WHAT TO DO >>
[1] In the announcement of the August 2018 Telluride art walk, what is the title of Carl Marcus's newest body of work?
[2] Carry the announcement of the August 2018 Telluride art walk forward from its last line.
*** EXTRACT PROVIDED
Telluride Arts: August Art Walk 2018, Ed Moses, Chris Roberts-Antieau, Carl Marcus+

Telluride Arts: August Art Walk 2018, Ed Moses, Chris Roberts-Antieau, Carl Marcus+

Telluride Arts’ First Thursday Art Walk is a festive celebration of the art scene in downtown Telluride for art lovers, community, and friends. Participating venues host receptions from 5 –8 p.m. to introduce new exhibits.

The third Art Walk of the summer 2018 season takes place Thursday, August 2, 5 – 8 p.m.

The Telluride Gallery of Fine Art is hosting a blockbuster exhibit featuring the work of Ed Moses, a founder of LA’s Cool School, which seeded the modern art movement on the Left Coast. Go here for more on this titan of the art world, who died at 91 this past January.

Immerse yourself in Gallery 81435. The colorful, humorous and hopeful fabric art of New Orleans-based artist Chris Roberts-Antieau is on display through September 2018.

Telluride Arts HQ features the work of local photographer Carl Marcus. Marcus’s newest body of work is titled “What We Look At.”

The Ah Haa School is showcasing the work of the winners (dating back five years) of its annual photography exhibit. Their mandate was to turn their lens on home, on the people, places and things of Telluride. 

Tune into Open Art Radio on KOTO from 12 – 1 p.m. to hear interviews with the participating artists. Complimentary gallery guides are available at all the venues for a self-guided tour.

Art Walk Venues, August 2018:

Ah Haa School for the Arts
Baked In Telluride
Crossbow Leather
Elinoff Gallery
Gallery 81435
Kamruz Gallery
La Cocina de Luz
Lustre Gallery
MiXX projects + atelier
Picaya
Slate Gray Gallery
Studio G
Telluride Arts HQ Gallery
Telluride Gallery of Fine Art
Telluride Music Co.
******
*** INFORMATION GIVEN
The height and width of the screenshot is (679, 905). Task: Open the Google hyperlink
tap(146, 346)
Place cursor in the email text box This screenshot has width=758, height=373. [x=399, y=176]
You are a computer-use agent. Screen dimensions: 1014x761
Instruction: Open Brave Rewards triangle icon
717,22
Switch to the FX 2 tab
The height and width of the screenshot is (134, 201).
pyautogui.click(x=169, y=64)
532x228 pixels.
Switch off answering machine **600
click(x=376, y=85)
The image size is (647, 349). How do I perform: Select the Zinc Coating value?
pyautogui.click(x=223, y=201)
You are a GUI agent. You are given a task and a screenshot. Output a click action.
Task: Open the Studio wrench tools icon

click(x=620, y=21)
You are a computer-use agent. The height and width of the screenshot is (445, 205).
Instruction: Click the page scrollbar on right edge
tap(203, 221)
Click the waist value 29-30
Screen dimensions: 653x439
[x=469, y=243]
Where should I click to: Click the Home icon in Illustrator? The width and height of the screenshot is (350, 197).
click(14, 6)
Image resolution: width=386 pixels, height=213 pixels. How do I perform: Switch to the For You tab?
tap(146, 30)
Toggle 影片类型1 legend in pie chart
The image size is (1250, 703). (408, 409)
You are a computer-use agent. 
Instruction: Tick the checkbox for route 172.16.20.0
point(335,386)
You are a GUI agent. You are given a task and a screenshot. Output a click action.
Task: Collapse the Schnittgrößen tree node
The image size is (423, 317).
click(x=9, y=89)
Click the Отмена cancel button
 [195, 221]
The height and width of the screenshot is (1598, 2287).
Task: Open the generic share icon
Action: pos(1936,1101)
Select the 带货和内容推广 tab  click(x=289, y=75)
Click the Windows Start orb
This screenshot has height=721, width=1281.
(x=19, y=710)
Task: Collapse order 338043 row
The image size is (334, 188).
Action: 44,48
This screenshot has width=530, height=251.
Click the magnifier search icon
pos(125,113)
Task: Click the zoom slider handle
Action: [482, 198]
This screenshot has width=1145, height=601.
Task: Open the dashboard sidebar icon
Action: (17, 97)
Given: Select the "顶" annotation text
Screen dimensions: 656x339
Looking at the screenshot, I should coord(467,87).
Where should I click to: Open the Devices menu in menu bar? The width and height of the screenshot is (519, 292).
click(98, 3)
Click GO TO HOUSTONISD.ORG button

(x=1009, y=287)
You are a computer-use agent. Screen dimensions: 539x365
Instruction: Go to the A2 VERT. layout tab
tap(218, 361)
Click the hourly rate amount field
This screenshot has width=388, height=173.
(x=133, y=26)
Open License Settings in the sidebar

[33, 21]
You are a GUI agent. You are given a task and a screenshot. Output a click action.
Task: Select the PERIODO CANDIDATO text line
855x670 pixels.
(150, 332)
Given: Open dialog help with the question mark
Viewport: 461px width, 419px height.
******
PER-TASK OUTPUTS >>
[1] "What We Look At."

[2]
Tony Newlin Gallery
Turquoise Gallery

Ah Haa School for the Arts:

 

Ah Haa is presenting an All-Star Photography Invitational for the August Art Walk.

Each year, the Ah Haa School hosts an annual photography exhibition that celebrates all aspects of Telluride. This year’s show honors past winners with an all-star invitational. Top vote getters from the past five years were invited to submit new work that captures key elements of our beautiful box canyon a landscape, a well-loved local, a scene from one of Telluride’s many celebrations and events. (Prints of all images are available for sale.)

Baked In Telluride:

 

Baked in Telluride is featuring painting by local artist Jerry Oyama. Oyama’s subjects in these series include singers, animals, dancers, athletes. But the subtext is color and motion. Since musicians are also an an Oyama fixation, his shows at Baked in Telluride are always timed to coincide with the Telluride Jazz Celebration.

Crossbow Leather:

Crossbow Leather doubles as a retail store in front and a leather production workshop. All leather goods are made in-house by owner/designer Macy Pryor. Her style reflects the West and includes a variety of vintage and found textiles from around the world.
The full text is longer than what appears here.